__Exercise aim__. Wherever "agent" occurs in the entries, copy the line that holds it.

Stored records
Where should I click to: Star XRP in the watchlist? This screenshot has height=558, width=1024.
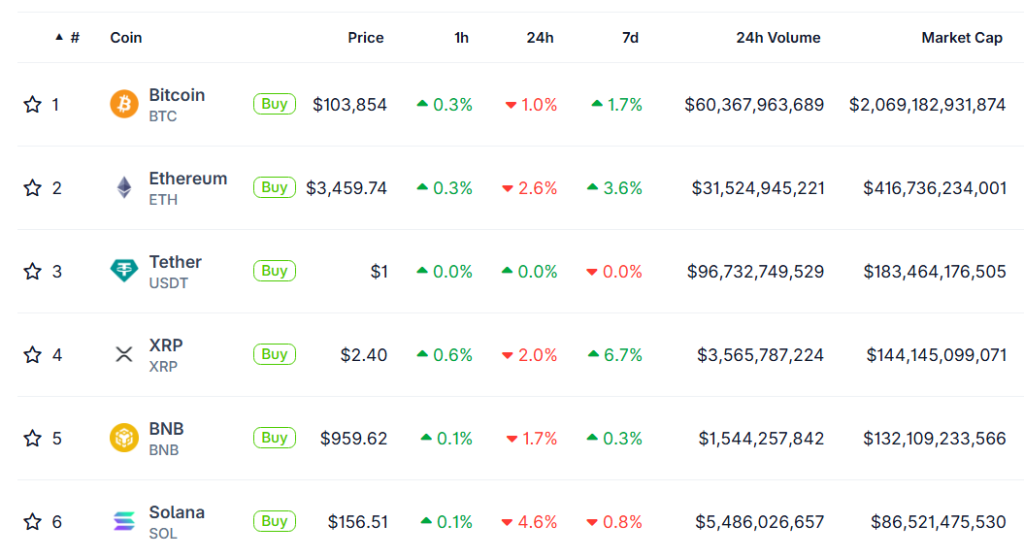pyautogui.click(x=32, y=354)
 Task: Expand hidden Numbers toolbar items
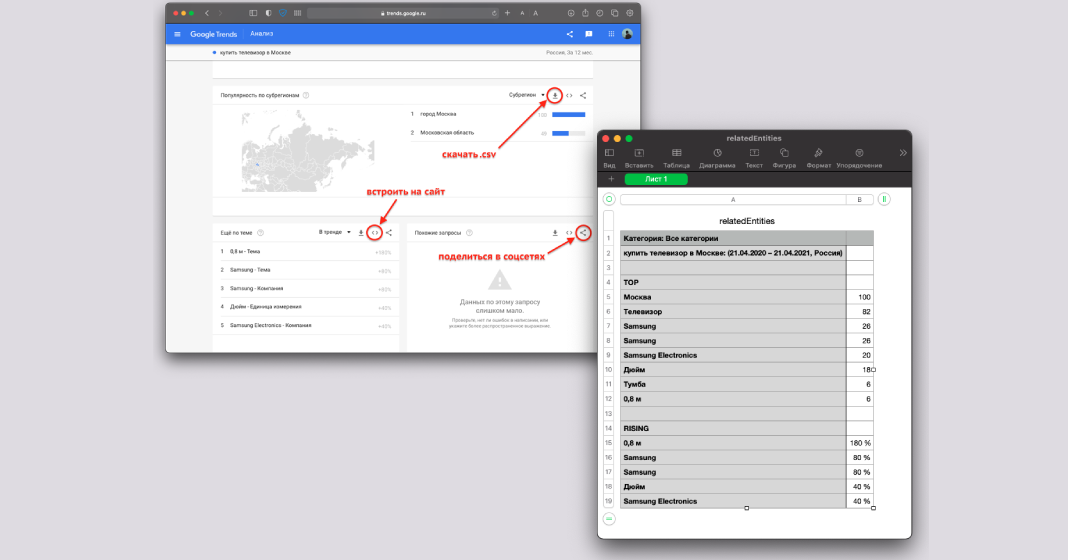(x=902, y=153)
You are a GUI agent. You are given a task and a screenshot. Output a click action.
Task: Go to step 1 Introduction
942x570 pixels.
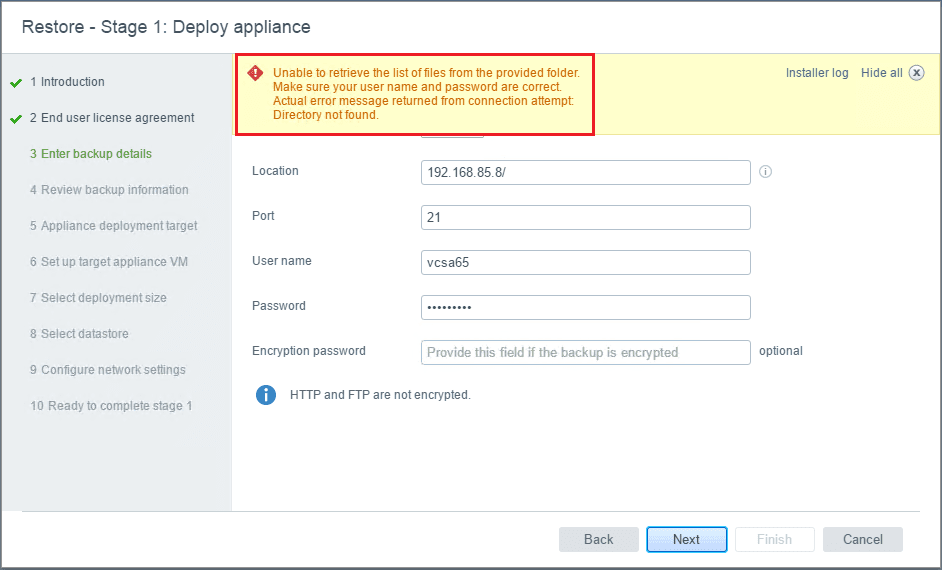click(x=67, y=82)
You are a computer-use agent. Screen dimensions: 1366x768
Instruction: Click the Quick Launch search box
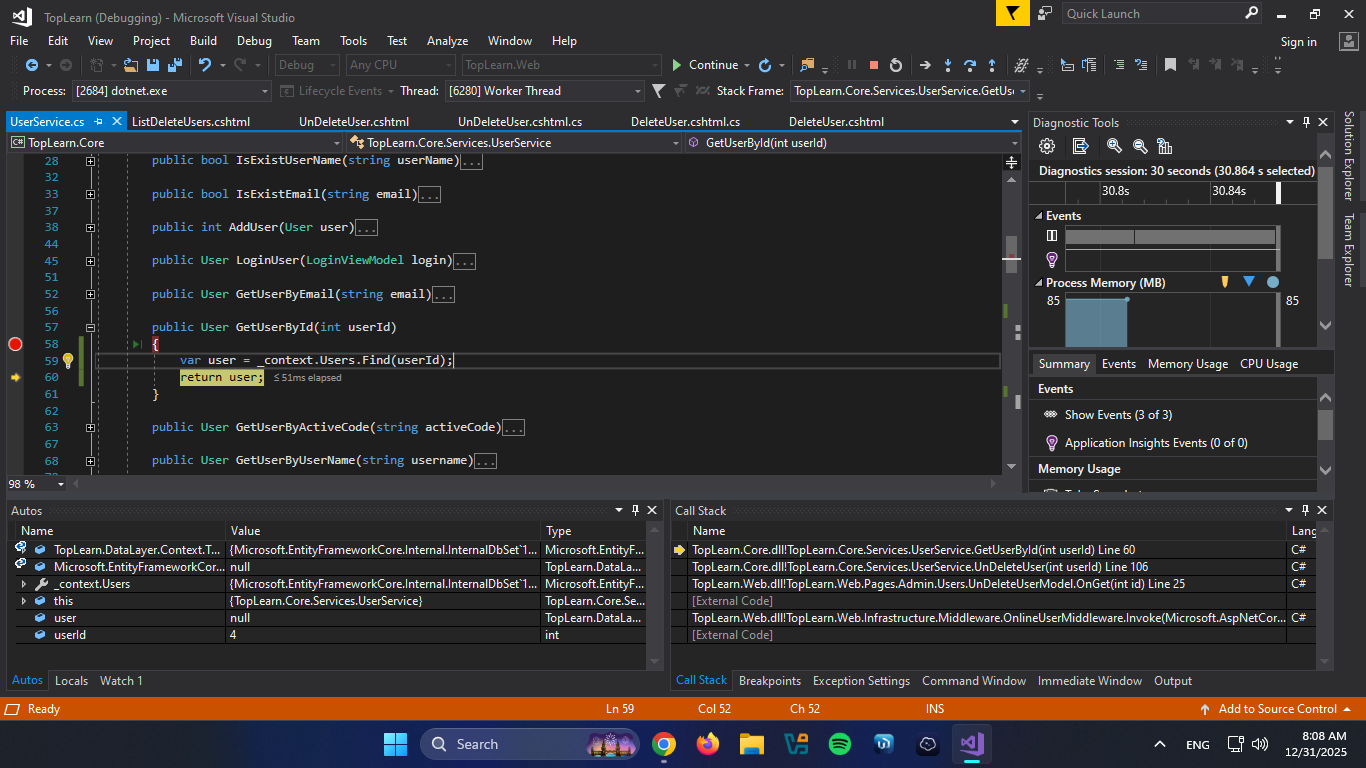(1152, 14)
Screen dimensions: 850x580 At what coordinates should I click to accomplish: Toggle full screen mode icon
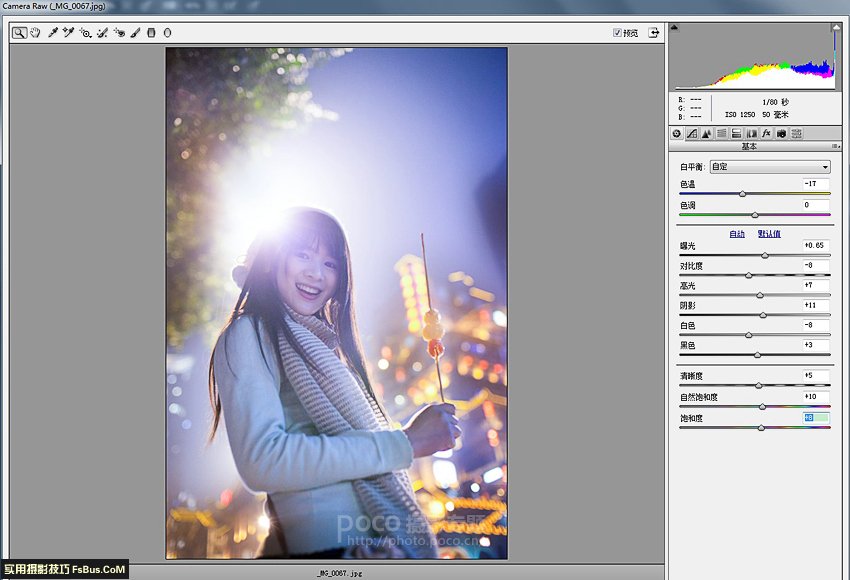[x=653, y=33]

__Response__.
You are a GUI agent. You are given a task and a screenshot. Output a click action.
You are a computer-use agent. Screen dimensions: 1366x768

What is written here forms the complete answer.